* **What is being asked**
Rewrite the listing starting at the line that contains "The width and" and ending at the line that contains "Open the Interact Clubs episode title", replacing "episode title" with "episode description" and leaving everything else unchanged.

* **Data listing**
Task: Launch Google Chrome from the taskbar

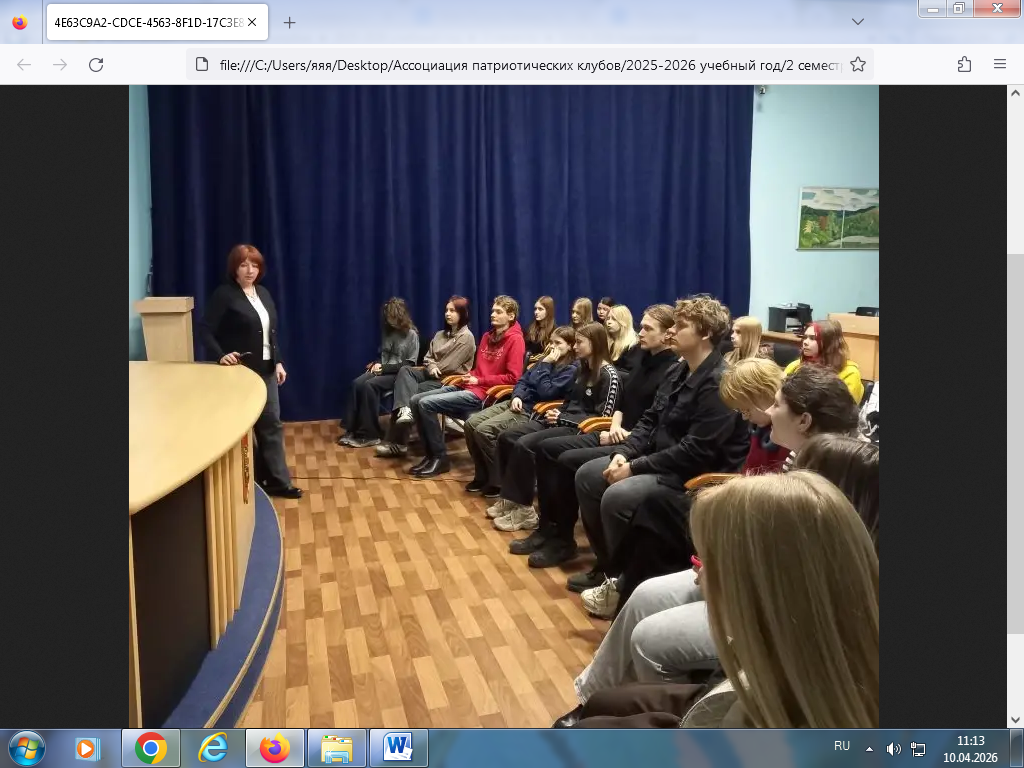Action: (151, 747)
--
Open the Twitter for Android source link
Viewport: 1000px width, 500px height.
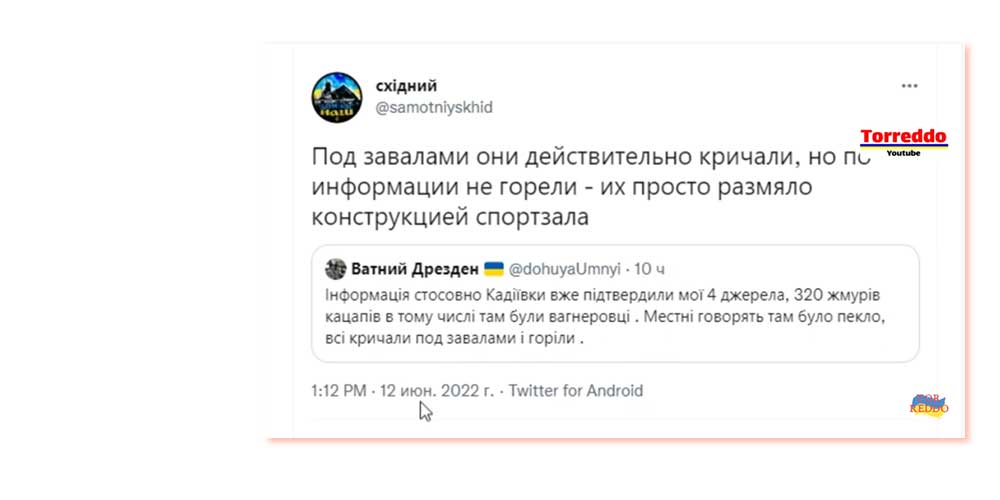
--
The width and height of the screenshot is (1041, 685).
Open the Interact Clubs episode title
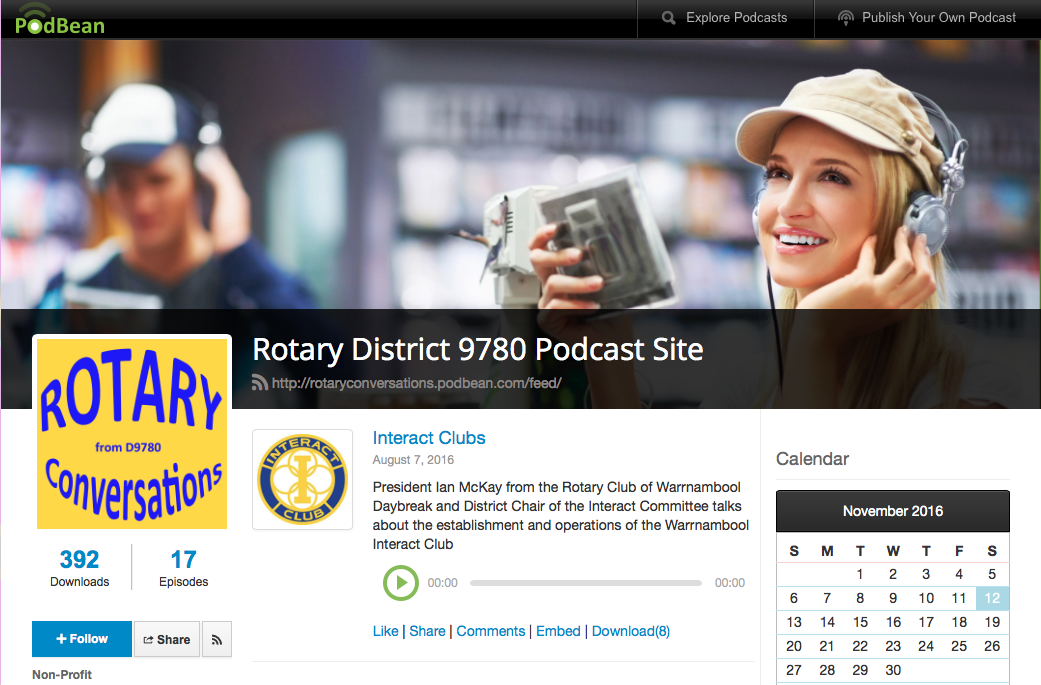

* **Task response**
The width and height of the screenshot is (1041, 685).
Open the Interact Clubs episode description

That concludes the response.